Could you write out, word for word, only the lines from the one containing "How do I perform: Check" through the last line of the data below?

■ Records for this exercise ■
━━━

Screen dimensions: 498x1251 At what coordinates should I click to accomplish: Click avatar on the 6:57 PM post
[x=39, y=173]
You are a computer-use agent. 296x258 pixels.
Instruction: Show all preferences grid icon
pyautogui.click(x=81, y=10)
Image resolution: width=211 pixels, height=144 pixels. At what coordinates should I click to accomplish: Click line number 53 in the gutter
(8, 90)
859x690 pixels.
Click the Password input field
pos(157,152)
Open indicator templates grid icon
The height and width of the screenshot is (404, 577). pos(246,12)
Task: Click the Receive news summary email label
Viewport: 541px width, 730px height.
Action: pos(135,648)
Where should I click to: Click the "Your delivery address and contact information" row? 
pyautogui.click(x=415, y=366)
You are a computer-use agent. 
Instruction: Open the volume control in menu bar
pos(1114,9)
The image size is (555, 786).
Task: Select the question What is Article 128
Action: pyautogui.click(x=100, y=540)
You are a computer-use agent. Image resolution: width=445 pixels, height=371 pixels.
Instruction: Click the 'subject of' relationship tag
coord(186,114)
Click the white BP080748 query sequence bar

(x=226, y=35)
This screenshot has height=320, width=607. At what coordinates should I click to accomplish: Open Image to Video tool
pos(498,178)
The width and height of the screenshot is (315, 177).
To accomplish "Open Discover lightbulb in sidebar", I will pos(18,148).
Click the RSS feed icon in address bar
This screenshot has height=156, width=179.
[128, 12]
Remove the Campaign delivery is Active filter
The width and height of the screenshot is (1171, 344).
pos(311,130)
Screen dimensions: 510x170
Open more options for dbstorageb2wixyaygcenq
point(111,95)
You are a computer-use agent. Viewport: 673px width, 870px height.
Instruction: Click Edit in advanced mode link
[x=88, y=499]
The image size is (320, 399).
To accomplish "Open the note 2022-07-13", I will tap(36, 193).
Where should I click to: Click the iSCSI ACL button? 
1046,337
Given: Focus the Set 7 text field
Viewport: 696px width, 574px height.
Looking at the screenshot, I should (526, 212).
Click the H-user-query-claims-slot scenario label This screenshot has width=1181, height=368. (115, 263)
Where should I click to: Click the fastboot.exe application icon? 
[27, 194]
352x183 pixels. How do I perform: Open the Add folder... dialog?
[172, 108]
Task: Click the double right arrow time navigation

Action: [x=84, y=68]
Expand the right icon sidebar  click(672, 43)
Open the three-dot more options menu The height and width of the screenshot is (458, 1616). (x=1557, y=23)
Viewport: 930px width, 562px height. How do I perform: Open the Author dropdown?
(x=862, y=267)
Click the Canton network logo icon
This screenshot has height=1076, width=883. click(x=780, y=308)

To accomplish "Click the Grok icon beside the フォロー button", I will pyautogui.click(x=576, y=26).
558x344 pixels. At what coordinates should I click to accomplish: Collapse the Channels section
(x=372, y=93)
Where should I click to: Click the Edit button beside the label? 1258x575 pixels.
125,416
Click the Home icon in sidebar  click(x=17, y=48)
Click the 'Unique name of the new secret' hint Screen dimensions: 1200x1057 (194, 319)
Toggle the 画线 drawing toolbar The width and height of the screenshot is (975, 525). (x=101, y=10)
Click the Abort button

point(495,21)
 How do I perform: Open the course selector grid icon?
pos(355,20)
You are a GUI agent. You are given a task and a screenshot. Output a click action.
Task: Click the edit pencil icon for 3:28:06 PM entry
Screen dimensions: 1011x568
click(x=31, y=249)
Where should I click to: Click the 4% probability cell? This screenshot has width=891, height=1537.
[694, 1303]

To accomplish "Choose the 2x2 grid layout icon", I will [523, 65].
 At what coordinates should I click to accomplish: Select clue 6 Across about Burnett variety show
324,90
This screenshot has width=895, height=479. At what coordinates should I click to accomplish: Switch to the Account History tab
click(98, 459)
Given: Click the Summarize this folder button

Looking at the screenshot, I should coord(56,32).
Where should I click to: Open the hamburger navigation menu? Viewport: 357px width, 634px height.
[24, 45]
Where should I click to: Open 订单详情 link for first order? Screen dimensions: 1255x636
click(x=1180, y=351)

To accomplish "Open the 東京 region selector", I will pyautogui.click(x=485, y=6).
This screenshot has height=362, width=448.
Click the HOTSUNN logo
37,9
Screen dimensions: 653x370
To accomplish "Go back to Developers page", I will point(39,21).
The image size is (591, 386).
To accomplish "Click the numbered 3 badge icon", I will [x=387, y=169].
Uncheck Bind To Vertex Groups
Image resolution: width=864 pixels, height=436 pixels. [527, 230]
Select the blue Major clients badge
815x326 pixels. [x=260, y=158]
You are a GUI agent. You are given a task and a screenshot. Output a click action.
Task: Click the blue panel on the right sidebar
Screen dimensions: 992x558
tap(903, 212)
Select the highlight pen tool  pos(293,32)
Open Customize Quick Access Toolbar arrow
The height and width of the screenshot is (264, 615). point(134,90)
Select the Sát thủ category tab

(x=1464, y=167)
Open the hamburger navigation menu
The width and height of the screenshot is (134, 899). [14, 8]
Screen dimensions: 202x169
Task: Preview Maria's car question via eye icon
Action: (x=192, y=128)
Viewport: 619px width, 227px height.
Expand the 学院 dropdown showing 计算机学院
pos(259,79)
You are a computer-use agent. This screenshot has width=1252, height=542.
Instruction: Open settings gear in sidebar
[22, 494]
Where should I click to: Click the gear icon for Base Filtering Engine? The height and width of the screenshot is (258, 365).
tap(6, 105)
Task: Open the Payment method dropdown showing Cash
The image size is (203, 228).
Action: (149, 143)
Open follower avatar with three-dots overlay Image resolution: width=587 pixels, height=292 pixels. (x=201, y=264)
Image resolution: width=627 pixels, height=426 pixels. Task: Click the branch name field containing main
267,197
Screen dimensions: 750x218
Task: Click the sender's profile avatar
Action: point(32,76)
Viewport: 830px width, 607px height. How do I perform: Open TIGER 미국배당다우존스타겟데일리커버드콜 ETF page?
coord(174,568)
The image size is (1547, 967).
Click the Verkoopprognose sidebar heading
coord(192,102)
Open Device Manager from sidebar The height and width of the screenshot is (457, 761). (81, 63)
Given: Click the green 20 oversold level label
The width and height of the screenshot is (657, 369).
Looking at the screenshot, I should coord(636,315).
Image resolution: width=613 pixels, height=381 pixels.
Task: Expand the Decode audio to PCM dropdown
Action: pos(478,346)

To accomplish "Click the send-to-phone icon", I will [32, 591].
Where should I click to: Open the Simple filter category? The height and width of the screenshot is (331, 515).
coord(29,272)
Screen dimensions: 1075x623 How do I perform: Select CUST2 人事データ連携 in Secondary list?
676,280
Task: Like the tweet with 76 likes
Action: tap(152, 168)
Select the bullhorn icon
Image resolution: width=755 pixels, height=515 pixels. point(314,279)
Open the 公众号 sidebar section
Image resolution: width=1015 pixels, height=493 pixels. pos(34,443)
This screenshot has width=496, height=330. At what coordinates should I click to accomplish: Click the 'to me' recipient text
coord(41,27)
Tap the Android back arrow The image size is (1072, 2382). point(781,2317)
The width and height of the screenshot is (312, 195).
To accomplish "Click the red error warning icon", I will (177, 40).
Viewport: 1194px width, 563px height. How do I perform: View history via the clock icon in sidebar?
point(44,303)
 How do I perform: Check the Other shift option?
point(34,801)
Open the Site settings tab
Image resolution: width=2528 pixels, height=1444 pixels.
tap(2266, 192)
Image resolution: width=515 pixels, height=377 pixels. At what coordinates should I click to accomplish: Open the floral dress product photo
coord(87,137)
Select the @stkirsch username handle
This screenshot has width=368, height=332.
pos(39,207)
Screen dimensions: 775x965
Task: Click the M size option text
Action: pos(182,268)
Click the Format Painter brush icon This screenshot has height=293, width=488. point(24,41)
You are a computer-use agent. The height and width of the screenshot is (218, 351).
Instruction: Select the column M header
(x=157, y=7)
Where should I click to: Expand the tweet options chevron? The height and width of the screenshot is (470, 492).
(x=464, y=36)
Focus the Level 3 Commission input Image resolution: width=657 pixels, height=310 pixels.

━━━

■ Response area ■
 How do I perform: Check the Other shift option?
point(34,801)
Open the Site settings tab
Image resolution: width=2528 pixels, height=1444 pixels.
tap(2266, 192)
Image resolution: width=515 pixels, height=377 pixels. At what coordinates should I click to accomplish: Open the floral dress product photo
coord(87,137)
Select the @stkirsch username handle
This screenshot has width=368, height=332.
pos(39,207)
Screen dimensions: 775x965
Task: Click the M size option text
Action: pos(182,268)
Click the Format Painter brush icon This screenshot has height=293, width=488. point(24,41)
You are a computer-use agent. The height and width of the screenshot is (218, 351).
Instruction: Select the column M header
(x=157, y=7)
Where should I click to: Expand the tweet options chevron? The height and width of the screenshot is (470, 492).
(x=464, y=36)
Focus the Level 3 Commission input Image resolution: width=657 pixels, height=310 pixels.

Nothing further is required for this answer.